GLIMPSES OF THE PAST

Contributions to the History of Charlotte County and the Border Towns.

LX – THE UNITED EMPIRE LOYALISTS.

[Rev. W. O. Raymond, M. A.]

7.- Loyalists in Arms.

In the Canadian archives for the year 1883, p. 11, the names of twenty-nine Loyalist crops are recorded.  At the close of the Revolution many of the disbanded officers and men of these corps settled on the river St. John and elsewhere in the province of New Brunswick.  The list referred to need not be given in full; such names as King’s Rangers, Queen’s Rangers, King’s American Regiment, Prince of Wales American Volunteers, Royal Fencibles, etc., are both strikingly familiar to the ear and suggestive as well of the loyalty of those who chose such patriotic titles for their regiments.

Some account of the doings of the Provincial corps will be found in the Haldimand papers at Ottawa, the papers of Sir Guy Carleton in the war office, London; Stryker’s New Jersey Volunteers; Jones’s Loyalist History of New York; DePeyster’s Military Career of Brig. Gen. Johnson, of the King’s Royal Regiment; Simcoe’s Operations of the Queen’s Rangers; the narrative of Lieut. James Moody; the diary of Lieut. Anthony Allaire; Fanning’s narrative of Adventures in North and South Carolina, and Sabine’s Loyalists of the American Revolution.
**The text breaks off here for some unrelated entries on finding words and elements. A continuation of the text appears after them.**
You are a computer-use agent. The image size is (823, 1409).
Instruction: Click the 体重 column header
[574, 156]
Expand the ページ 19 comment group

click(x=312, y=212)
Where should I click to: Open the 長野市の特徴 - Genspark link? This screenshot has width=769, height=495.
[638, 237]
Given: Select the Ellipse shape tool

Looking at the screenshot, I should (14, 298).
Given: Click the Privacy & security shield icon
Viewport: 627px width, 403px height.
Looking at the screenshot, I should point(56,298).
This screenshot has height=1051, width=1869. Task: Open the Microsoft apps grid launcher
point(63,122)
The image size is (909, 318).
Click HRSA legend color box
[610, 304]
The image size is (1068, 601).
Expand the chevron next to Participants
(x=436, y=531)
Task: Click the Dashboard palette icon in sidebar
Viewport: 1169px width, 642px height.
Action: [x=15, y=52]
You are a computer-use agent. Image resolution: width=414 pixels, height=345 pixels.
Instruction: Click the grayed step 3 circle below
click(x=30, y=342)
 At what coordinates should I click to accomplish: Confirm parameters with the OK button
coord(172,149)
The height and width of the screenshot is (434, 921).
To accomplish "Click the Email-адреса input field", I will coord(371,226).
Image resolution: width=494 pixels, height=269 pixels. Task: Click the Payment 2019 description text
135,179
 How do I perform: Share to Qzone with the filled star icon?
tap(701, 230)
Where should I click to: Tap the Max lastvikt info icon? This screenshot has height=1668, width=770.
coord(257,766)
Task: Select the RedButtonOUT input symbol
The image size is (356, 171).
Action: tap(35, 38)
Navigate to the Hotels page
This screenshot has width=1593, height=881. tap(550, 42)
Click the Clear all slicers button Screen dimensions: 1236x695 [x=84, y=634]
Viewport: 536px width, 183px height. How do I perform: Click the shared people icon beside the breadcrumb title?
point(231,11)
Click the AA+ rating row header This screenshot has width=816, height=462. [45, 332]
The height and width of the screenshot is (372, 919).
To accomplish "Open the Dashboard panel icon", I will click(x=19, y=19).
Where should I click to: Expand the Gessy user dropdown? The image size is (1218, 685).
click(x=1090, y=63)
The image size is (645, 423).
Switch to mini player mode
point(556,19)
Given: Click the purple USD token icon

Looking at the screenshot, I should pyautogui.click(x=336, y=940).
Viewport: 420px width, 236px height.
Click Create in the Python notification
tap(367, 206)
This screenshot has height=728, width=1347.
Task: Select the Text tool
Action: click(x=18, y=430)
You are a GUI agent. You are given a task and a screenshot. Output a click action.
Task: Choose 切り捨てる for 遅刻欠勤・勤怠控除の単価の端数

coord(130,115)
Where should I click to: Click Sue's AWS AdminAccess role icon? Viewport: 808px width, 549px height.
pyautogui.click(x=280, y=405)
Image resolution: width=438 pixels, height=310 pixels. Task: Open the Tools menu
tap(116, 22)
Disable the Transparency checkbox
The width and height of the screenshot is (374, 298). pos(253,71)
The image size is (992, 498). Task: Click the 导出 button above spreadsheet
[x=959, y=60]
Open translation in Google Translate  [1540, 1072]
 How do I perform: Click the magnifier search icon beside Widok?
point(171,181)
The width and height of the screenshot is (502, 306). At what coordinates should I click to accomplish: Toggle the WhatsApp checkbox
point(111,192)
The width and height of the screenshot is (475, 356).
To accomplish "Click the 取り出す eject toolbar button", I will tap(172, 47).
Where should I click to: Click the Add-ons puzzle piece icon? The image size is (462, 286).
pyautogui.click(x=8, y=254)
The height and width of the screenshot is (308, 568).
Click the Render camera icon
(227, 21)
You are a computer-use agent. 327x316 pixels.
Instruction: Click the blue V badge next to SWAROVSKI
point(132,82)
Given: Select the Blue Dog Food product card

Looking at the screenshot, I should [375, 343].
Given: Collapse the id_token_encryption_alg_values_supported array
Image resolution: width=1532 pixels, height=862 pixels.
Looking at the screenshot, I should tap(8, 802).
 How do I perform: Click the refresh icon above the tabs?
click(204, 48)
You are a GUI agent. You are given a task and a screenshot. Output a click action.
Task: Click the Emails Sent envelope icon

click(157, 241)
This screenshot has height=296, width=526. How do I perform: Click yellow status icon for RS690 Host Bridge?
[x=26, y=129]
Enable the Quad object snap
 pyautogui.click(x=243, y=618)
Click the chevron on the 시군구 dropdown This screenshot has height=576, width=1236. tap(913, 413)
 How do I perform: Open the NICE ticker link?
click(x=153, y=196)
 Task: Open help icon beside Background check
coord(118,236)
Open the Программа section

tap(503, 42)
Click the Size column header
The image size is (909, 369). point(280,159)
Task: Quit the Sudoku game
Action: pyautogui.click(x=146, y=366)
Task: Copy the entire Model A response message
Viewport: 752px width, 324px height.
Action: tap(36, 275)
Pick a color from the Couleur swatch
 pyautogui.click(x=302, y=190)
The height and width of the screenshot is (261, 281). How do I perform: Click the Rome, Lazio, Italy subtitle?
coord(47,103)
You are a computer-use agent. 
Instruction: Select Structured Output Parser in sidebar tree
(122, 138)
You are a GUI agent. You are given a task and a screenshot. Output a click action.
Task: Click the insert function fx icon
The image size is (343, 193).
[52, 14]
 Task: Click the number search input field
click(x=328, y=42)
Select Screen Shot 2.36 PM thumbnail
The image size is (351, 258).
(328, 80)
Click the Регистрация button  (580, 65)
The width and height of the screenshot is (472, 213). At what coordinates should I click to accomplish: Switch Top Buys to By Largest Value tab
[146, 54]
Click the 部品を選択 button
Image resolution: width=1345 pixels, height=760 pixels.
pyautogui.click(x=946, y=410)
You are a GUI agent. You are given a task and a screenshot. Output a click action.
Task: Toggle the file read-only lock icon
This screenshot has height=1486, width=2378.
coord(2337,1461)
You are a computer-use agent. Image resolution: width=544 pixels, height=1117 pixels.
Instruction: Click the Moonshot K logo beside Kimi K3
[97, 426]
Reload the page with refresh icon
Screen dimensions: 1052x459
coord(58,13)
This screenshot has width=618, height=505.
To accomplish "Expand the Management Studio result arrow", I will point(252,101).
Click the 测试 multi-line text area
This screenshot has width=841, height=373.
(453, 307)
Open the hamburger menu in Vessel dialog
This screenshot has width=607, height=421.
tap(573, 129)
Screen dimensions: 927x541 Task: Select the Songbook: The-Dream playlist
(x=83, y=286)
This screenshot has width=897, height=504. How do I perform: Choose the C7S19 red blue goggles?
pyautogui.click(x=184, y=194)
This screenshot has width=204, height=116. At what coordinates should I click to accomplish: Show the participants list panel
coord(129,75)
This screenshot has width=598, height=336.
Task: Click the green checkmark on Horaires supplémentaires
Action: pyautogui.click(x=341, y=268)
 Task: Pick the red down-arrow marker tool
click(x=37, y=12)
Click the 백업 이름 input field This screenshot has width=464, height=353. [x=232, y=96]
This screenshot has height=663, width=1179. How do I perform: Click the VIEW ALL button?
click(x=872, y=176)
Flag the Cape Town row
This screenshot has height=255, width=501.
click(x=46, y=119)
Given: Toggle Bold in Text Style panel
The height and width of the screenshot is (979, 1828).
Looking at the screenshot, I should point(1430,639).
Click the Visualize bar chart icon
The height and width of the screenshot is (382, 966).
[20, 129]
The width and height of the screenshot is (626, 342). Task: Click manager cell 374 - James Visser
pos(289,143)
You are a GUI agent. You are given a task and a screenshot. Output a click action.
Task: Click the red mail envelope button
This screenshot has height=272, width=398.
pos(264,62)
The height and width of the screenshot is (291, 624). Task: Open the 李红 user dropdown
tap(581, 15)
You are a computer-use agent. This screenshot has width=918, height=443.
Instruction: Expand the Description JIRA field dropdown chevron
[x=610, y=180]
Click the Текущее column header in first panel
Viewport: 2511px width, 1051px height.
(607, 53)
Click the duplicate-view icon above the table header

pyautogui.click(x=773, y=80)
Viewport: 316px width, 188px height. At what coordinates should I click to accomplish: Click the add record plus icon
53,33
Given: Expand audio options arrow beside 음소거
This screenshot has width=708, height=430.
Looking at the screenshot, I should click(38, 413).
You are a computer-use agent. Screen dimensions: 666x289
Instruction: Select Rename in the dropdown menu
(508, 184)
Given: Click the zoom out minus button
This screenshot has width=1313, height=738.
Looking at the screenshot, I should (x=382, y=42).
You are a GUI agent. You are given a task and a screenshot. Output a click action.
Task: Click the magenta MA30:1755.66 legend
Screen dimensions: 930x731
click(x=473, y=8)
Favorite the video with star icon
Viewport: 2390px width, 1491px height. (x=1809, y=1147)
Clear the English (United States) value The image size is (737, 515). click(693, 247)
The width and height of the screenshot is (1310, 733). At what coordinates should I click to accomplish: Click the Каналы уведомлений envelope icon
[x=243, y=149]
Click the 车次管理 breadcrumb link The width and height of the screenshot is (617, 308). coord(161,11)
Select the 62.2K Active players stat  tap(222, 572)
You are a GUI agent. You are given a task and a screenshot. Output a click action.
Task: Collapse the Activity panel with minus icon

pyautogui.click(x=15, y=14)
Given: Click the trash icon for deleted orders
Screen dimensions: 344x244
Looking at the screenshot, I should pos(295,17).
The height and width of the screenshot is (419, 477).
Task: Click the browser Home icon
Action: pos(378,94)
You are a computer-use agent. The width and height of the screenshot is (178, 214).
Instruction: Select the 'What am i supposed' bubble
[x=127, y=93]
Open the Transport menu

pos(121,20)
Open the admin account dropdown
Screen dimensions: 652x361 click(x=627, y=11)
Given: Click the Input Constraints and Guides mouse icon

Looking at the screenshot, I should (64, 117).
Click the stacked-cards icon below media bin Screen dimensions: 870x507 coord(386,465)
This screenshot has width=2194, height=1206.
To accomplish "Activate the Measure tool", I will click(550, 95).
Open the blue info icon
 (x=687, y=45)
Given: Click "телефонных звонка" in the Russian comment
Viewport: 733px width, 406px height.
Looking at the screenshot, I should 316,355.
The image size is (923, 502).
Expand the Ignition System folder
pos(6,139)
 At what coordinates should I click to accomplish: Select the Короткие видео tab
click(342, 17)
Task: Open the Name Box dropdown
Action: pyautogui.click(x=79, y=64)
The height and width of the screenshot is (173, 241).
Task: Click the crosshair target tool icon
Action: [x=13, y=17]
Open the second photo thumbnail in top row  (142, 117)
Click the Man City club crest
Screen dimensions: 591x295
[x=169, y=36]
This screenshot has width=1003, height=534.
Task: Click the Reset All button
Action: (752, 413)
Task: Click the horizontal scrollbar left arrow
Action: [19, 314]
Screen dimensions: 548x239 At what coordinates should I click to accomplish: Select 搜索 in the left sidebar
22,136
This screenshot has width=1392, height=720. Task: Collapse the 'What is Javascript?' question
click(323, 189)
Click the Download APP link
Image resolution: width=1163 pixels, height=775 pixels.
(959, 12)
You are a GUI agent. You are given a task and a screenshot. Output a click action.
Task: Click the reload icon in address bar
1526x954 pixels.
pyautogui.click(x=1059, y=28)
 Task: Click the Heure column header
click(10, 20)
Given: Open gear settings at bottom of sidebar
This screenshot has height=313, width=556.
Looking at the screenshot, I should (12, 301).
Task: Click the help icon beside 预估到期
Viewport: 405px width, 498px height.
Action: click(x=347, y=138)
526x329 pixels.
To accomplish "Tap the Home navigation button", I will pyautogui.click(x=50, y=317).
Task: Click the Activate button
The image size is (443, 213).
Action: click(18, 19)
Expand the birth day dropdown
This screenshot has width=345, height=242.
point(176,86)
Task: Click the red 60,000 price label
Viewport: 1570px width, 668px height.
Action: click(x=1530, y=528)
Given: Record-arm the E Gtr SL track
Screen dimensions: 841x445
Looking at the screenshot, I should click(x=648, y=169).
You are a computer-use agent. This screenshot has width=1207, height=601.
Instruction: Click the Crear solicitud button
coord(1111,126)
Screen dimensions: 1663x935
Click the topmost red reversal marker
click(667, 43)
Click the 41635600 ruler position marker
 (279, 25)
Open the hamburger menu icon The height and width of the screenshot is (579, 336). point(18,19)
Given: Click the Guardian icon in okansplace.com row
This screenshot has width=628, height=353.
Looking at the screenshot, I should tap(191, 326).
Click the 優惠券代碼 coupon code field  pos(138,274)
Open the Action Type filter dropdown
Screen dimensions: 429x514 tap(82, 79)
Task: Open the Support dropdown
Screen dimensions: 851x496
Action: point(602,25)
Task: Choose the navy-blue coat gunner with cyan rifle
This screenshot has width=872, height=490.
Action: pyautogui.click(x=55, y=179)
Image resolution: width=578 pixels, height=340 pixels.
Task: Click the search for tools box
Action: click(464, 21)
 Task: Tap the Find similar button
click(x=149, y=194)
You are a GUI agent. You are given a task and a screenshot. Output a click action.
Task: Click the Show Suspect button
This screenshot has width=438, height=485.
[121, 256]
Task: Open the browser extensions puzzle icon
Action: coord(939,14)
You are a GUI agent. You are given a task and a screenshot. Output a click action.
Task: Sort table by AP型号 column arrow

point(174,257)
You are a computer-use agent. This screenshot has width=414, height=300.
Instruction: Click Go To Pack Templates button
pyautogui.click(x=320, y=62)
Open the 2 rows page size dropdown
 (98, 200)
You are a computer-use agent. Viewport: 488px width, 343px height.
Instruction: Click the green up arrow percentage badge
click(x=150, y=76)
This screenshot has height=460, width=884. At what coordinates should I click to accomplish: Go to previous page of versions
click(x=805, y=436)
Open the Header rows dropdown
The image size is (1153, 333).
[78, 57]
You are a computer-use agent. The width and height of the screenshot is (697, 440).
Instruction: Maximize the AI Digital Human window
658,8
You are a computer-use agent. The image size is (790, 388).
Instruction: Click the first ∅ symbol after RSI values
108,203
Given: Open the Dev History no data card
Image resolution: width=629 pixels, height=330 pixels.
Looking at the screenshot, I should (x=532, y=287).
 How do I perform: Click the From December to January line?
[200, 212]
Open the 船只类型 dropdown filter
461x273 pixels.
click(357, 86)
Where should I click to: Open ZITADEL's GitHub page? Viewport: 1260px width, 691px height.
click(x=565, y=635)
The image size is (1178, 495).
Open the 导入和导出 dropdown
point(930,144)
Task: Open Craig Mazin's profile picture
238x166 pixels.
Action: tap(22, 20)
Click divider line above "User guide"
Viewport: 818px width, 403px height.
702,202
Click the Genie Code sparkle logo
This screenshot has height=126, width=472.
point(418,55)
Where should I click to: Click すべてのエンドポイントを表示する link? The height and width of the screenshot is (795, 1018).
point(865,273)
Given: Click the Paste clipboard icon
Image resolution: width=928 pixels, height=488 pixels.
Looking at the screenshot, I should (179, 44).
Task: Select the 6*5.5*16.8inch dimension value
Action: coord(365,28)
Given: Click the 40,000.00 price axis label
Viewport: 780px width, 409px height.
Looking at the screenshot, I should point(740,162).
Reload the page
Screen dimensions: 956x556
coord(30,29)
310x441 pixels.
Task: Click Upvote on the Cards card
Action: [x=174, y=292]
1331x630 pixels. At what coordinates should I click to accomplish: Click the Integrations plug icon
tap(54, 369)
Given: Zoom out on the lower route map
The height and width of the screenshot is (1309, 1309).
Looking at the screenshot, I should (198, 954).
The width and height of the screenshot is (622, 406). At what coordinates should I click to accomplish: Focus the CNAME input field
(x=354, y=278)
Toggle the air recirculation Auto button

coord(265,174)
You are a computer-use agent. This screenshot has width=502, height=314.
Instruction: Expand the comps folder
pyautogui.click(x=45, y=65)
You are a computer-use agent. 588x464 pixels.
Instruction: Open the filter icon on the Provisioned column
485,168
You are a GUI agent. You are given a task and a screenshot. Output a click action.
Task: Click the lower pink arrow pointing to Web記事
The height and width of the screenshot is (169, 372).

New England furnished several regiments-the Loyal New Englanders, Wentworth’s Volunteers, and other corps-which, however, were more noted as marauders than on the field of battle.

In the South there were many ardent supporters of the loyal side.  In the Carolinas a Royalist regiment was raised in a few days in 1776, and again in 1779.  ‘The most obnoxious of all the Tory vagabondish leaders,’ says Justin Winsor, ‘was Colonel David Fanning, of North Carolina, whose narrative, giving an account of his adventures in North Carolina from 1775 to 1783, has twice been printed (Richmond, 1861, New York, 1865)’1

In Georgia and Carolina, the bitterest partizan warfare was carried on between the Whig and Tory bands.  This is very well illustrated in Fanning’s narrative.  Writing from St. John, in March, 1786, to the commissioners on the Loyalist claims, he sums up his services by saying he was engaged against the rebels thirty-six times in North Carolina and four times in South Carolina.  He commanded armed parties varying in strength from a hundred to nine hundred and fifty men.  He was twice wounded, and many times a prisoner.  On one occasion he captured and carried off the governor of North Carolina.  So exceedingly obnoxious did he become that he was declared an outlaw, and was one of three excepted by name in the act of general pardon and oblivion passed by the state.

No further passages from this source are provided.